Le nom Omba vient du verbe « omba » qui signifie dans certaines langues bantoues pondre. Le terme « Tetela » est lui-même un synonyme du terme Omba car signifiant éclore en premier, précéder, devancer. Est éclos, ce qui a été pondu au préalable : un œuf. Chez les ovovivipares, l’éclosion est à l’intérieur du ventre de sa mère.

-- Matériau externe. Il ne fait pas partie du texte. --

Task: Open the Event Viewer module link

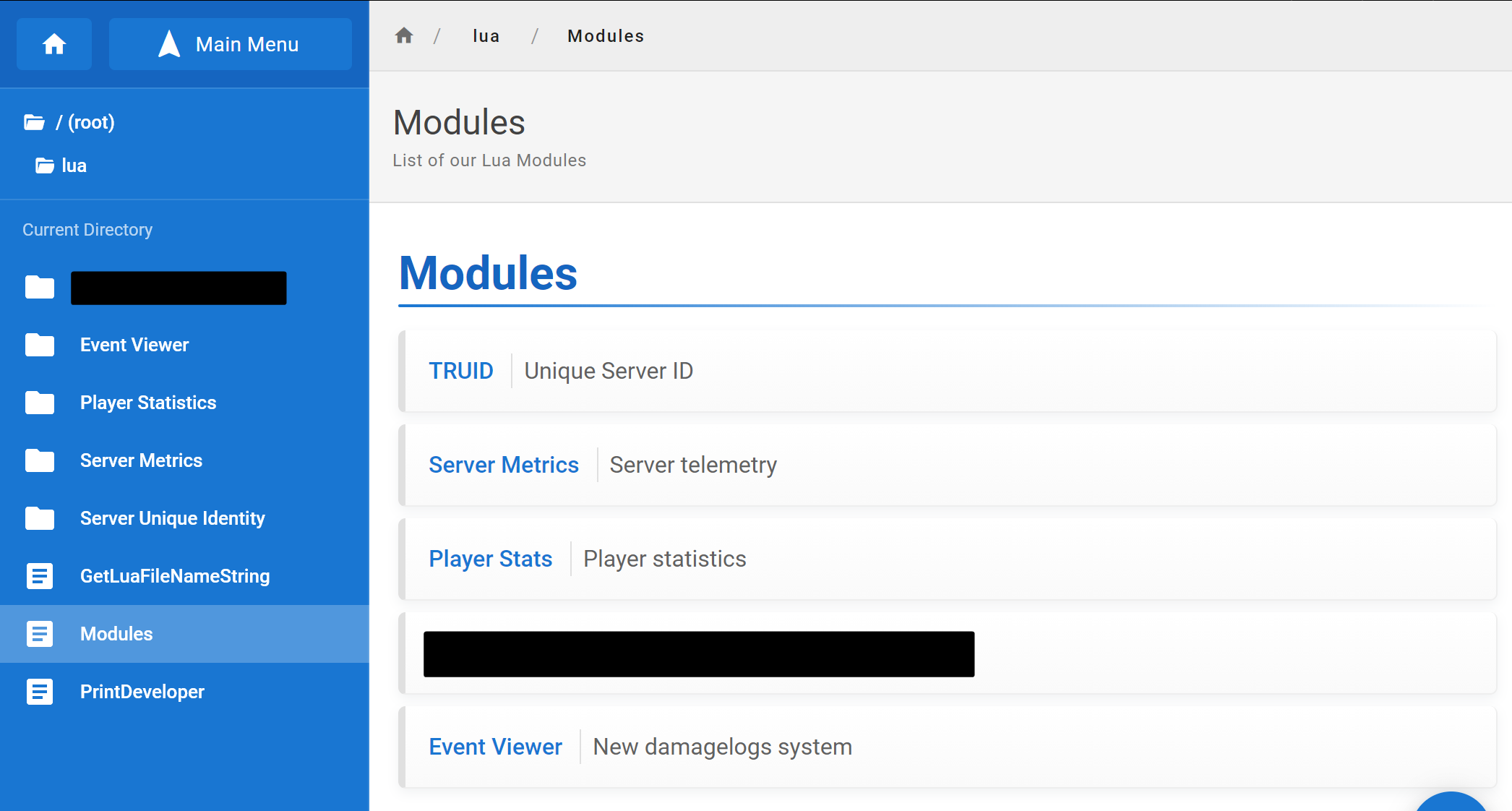Action: point(495,747)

Le premier né de jumeaux porte le nom de Omba, selon le concept qui veut que le second né, soit nommé shako à cause de son retard ou son refus de naitre le plus tôt. Isha veut dire demeurer. En langues sémitiques (arabe et hébreu) Ish est le nom d’Adam et Isha c’est le nom d’Eve. S’il faut déduire du nom d’Eve signifiant la mère de tous les vivants, Ish est la vie. Le verbe demeurer se dit aussi kaa ou kala en swahili, kala en kikongo et Luba du Katanga, zala (sala ou shala) en lingala. Tikala en lingala signifie demeurer ou rester, trainer, être en arrière. Shala en Luba du Kasaï veut dire autant. Les Bangu-bangu et leurs associes nomment le premier né de jumeaux Kabala et le second Kibundila. Kabala signifie l’éclore, l’émergeant, le sorti, tandis que Kibundila ou Kabund chez certain est celui qui se cache, trainer, retarde sa sortie.

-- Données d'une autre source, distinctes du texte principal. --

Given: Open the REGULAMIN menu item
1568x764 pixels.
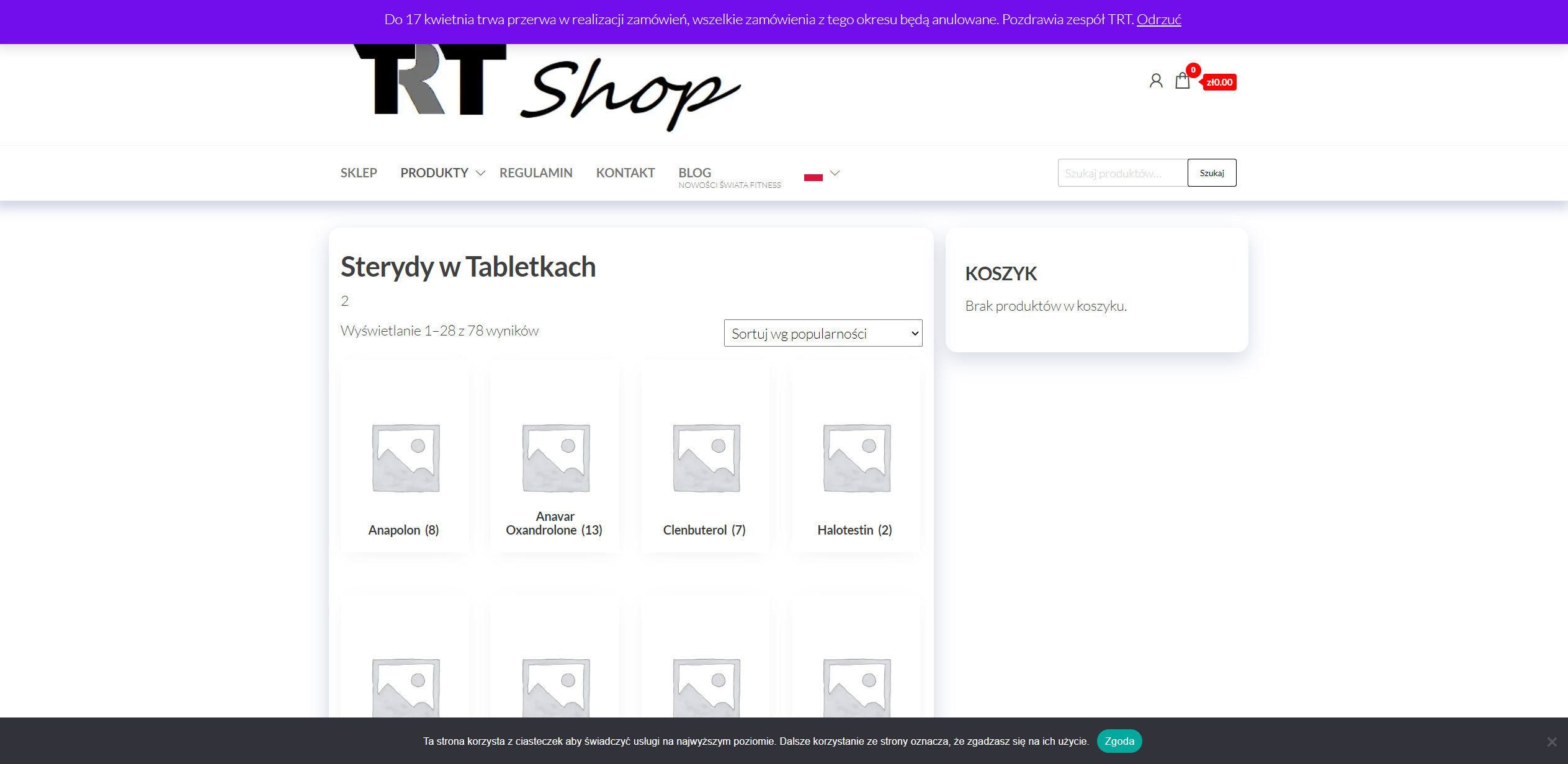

Somme toute, derrière chaque terme d’une langue bantoue se trouve un concept bien ficelé, clair et logique qui dépasse les limites du seul parler local. C’est un maillon qui nous accroche aux autres. Parfois, il s’étend à des horizons lointains, pour autant que nous soyons capables d’en dénicher les morceaux qui persistent encore. Nous sommes l’ancêtre de l’humanité. A la preuve de fossiles s’ajoutent celles de nos langues pour l’affirmer haut et fort. Si seulement nous pouvons le découvrir nous-mêmes afin de le partager avec ceux qui nous accusent de manquer d’histoire. Ils s’apercevront, qu’ils scieraient la branche vestige sur laquelle repose leur nanti science et technologie. Nous complèterions le vide de jonction de l’histoire universelle de l’humanité. Pourtant notre jeunesse s’éloigne de ce patrimoine oral que nous ont légué nos ancêtres. Ils lisent peu. Mon peuple, ne périra-t-il pas à cause de manque de connaissance ? Cette connaissance de la vérité qui devait nous affranchir.